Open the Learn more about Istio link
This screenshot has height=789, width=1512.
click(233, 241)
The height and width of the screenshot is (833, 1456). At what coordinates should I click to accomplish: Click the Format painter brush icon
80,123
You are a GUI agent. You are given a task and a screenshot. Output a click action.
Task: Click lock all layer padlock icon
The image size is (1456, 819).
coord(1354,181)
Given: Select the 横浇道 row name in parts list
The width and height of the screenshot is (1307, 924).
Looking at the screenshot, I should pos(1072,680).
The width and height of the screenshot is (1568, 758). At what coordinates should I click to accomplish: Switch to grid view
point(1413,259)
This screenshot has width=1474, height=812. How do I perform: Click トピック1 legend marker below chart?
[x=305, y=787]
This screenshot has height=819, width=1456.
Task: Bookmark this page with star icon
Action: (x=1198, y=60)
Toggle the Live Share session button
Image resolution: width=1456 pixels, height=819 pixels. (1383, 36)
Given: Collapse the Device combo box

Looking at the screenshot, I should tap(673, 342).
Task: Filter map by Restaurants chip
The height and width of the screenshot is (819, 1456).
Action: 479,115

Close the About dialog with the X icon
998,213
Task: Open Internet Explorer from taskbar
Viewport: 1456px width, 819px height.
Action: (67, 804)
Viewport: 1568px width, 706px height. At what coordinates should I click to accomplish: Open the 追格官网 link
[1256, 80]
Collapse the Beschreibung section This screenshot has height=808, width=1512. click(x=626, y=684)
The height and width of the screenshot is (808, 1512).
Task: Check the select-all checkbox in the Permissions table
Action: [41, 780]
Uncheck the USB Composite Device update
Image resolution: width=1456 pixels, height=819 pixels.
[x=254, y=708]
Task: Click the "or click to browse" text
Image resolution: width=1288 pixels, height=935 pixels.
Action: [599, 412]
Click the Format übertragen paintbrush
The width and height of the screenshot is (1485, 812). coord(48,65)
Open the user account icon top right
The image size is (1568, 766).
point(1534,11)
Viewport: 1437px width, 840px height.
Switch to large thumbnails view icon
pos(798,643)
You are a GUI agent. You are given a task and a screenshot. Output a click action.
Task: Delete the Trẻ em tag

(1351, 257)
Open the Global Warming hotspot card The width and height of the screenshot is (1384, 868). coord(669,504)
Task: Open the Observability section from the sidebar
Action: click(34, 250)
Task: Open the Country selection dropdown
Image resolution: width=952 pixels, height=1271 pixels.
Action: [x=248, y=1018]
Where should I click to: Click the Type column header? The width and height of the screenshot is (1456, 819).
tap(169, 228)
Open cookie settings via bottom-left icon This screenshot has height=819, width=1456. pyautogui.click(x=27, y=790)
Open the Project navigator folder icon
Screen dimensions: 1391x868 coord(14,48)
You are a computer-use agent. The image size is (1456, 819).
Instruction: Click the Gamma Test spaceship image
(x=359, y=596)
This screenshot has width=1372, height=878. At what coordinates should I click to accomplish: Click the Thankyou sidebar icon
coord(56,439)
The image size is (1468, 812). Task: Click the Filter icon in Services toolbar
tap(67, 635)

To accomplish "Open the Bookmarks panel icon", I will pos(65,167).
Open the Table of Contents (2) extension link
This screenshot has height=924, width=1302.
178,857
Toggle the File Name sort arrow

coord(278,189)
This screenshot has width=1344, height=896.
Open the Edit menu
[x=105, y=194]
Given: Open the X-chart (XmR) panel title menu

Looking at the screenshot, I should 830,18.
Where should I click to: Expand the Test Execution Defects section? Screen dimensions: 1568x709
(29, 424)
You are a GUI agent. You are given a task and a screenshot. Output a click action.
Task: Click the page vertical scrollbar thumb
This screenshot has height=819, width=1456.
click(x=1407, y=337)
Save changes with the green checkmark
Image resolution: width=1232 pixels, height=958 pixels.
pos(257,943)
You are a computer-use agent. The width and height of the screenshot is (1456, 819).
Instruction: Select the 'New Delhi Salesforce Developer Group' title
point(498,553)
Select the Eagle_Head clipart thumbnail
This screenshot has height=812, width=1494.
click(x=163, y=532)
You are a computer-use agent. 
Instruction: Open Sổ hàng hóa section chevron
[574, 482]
====
• _DESCRIPTION OF THE TASK_
Set down precisely the lines above between the line holding "The image size is (1468, 812)." and the line holding "Open the Table of Contents (2) extension link", inclusive, and nothing beyond them.

• _RESULT FOR THIS EXERCISE_
The image size is (1468, 812). Task: Click the Filter icon in Services toolbar
tap(67, 635)

To accomplish "Open the Bookmarks panel icon", I will pos(65,167).
Open the Table of Contents (2) extension link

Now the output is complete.